Kanata, 15 Maret 2013
----------------------
Uum G. Karyanto : Terima kasih atas tag-nya, Mbak Ani Gorrelll. Ini artikel yang sungguh menarik. Untuk artikel ini saya berkomentar sebagai berikut. (1) Tentang proses morfologis dan morfofonemis suatu kata tertentu, masih terdapat ketidaksepakatan di antara ahli-ahli bahasa kita. (2) Bahasa yang digunakan di media massa belum dapat dijadikan standar penggunaan bahasa yang benar; hanya beberapa media saja yang sudah mendekati keajekan kaidah bahasa. (3) Penggunaan bahasa oleh masyarakat umum masih sangat jauh dari harapan penggunaan bahasa Indonesia yang baik dan benar, termasuk penggunaan oleh tokoh-tokoh nasional, baik yang tergolong akademisi maupun yang bukan akademisi.

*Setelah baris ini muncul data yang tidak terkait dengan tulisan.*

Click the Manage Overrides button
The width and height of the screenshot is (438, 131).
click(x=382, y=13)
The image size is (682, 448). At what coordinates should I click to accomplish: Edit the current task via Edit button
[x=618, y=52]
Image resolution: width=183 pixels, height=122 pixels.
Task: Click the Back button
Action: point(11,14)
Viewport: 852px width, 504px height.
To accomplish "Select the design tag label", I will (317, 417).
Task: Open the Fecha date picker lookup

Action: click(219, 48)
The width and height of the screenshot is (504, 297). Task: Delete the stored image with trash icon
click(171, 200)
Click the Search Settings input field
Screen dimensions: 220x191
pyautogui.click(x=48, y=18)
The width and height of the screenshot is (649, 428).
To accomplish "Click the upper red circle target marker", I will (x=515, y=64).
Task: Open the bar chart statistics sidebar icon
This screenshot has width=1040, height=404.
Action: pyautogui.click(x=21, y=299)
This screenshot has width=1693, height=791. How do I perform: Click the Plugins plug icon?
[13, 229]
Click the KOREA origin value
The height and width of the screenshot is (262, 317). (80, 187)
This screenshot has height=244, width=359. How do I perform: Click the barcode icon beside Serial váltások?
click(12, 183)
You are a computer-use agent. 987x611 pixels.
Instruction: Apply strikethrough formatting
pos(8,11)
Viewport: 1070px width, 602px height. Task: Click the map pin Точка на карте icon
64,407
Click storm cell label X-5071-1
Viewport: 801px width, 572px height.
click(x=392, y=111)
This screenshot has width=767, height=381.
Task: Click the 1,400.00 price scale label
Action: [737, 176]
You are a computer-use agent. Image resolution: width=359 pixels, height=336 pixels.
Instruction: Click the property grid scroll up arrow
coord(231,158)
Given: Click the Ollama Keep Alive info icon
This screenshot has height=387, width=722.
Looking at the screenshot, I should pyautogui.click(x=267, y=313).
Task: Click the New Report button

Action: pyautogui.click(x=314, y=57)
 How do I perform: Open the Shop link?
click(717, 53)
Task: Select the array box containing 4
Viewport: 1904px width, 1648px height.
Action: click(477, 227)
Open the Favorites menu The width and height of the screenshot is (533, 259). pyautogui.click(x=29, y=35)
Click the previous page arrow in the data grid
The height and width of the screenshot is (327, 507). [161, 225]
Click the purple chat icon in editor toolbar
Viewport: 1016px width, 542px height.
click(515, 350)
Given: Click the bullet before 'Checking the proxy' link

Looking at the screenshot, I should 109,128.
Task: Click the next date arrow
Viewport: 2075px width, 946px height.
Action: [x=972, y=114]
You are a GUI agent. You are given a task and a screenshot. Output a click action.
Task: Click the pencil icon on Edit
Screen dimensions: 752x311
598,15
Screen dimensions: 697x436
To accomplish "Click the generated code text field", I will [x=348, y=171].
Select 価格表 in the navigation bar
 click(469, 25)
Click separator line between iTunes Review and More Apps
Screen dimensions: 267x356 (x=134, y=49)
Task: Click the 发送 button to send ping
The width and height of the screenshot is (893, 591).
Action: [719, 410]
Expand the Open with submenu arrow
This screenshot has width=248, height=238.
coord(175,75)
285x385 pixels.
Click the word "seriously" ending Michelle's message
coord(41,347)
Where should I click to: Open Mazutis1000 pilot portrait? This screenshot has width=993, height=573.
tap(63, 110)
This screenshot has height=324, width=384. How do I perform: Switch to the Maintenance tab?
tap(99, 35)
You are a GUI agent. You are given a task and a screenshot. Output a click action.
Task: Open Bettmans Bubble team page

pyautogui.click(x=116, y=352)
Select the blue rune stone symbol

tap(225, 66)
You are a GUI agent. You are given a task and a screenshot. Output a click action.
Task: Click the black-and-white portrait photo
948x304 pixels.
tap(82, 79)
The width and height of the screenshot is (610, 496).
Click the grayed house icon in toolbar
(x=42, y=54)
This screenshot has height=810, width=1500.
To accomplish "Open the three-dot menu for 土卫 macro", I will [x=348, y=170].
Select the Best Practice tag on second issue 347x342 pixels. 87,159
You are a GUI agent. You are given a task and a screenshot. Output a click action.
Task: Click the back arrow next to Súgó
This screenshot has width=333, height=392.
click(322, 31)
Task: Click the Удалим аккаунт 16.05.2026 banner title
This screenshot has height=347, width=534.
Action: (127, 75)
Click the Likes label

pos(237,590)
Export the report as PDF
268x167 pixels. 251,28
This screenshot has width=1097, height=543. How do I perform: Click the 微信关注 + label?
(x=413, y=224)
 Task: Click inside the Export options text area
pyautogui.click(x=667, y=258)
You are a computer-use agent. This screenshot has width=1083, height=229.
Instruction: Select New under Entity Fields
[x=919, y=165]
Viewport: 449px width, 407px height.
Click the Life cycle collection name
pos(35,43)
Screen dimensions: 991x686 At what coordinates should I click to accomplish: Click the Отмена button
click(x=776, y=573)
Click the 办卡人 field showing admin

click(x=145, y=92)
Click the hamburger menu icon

Jadi, sangat riskan kalau kita menyandarkan diri kepada penggunaan bahasa oleh tokoh-tokoh nasional itu. (4) Terkait dengan butir (1) s.d. (3) itu, kita dianjurkan untuk memedomani Pedoman Umum Ejaan Bahasa Indonesia yang Disempurnakan (PUEYD), KBBI dan TBBI saja, yang sudah distandardisasi melalui penelaahan dan kerja ilmiah dalam satu tim yang mengintegrasikan seluruh bidang dan memiliki legalitas dari Pemerintah serta telah mengakomodasi hasil-hasil pembicaraan di dalam kongres-kongres nasional Bahasa Indonesia. (5) Kata 'mempunyai' memang memenuhi syarat morfologis menjadi 'memunyai'. Akan tetapi, di dalam KBBI kata itu tetap dituliskan 'mempunyai' dengan pertimbangan secara foniologis kata 'memunyai' dinilai tidak serasi. Saya sendiri menilai pertimbangan ini tidak cukup kuat karena ada bias subjektivitasnya. Kata 'memunyai' bisa saja dinilai serasi secara fonologis oleh si A, tetapi tidak oleh si B. Dalam kasus seperti ini, kita sebagai pengguna bahasa akan lebih baik taat saja kepada ketentuan KBBI itu.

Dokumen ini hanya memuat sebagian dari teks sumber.